» **RAW DATA**:
----------------

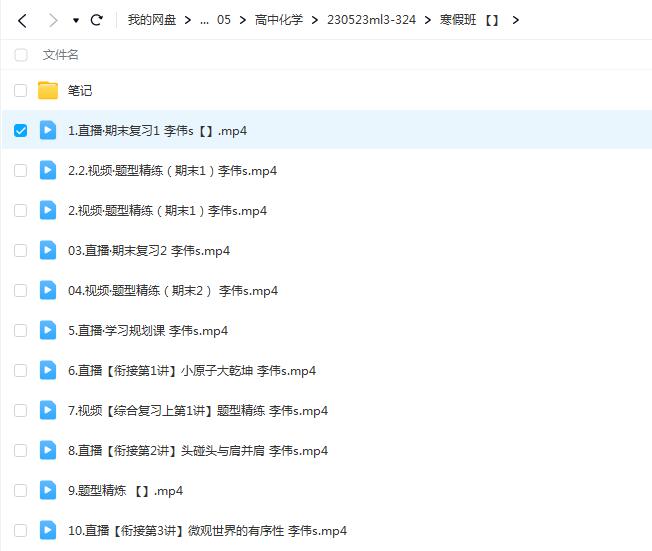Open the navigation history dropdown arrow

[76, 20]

----------------

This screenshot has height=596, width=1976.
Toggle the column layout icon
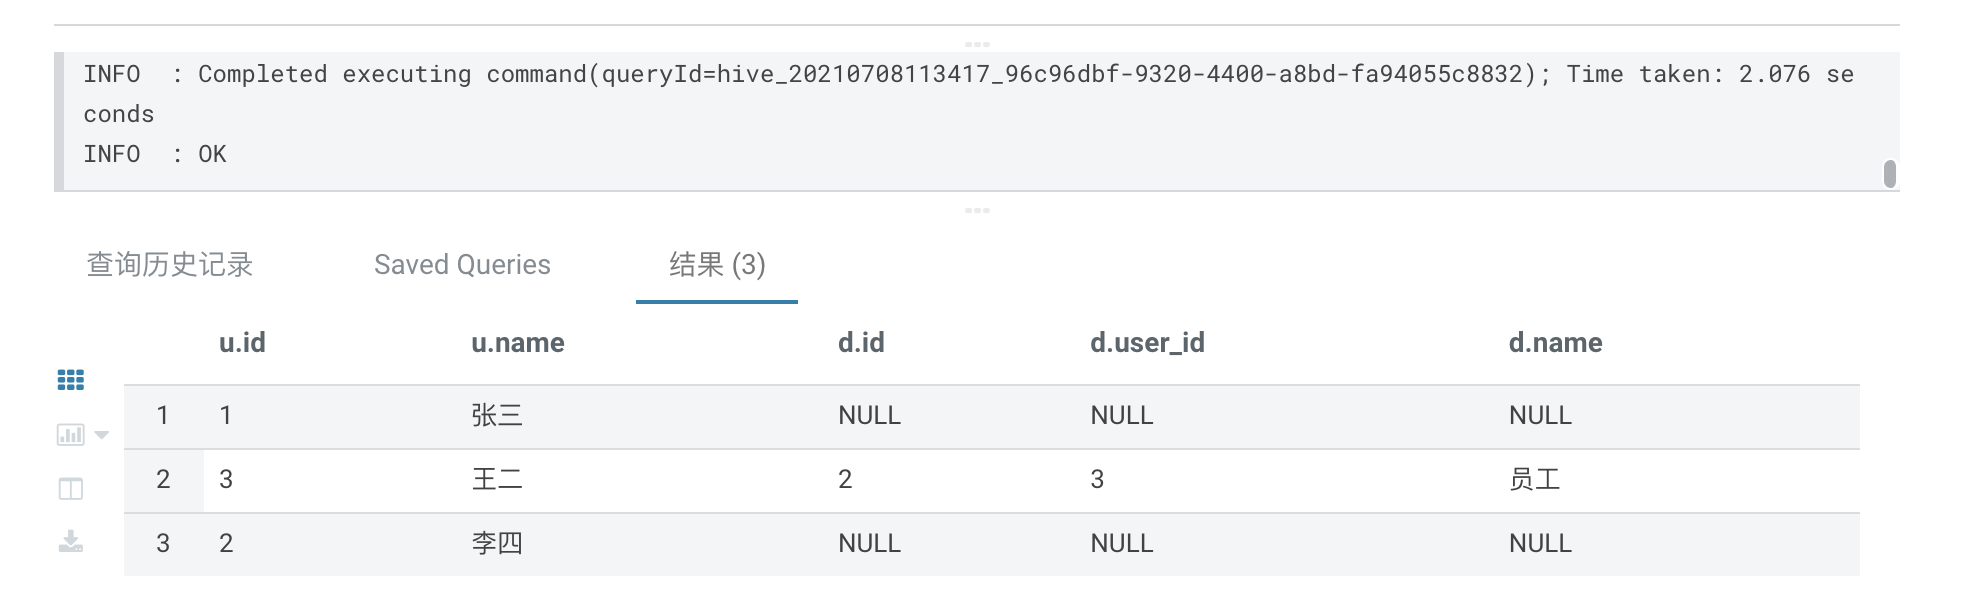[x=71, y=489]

----------------

» **WRITTEN REQUEST**: Starting at the line that contains "This screenshot has height=596, width=1976." and ending after the line that contains "[x=71, y=489]", recast that stretch of the material as a numbered list. Omit blank lines and leave the pictures out.

» **RESULT BELOW**:
1. This screenshot has height=596, width=1976.
2. Toggle the column layout icon
3. [x=71, y=489]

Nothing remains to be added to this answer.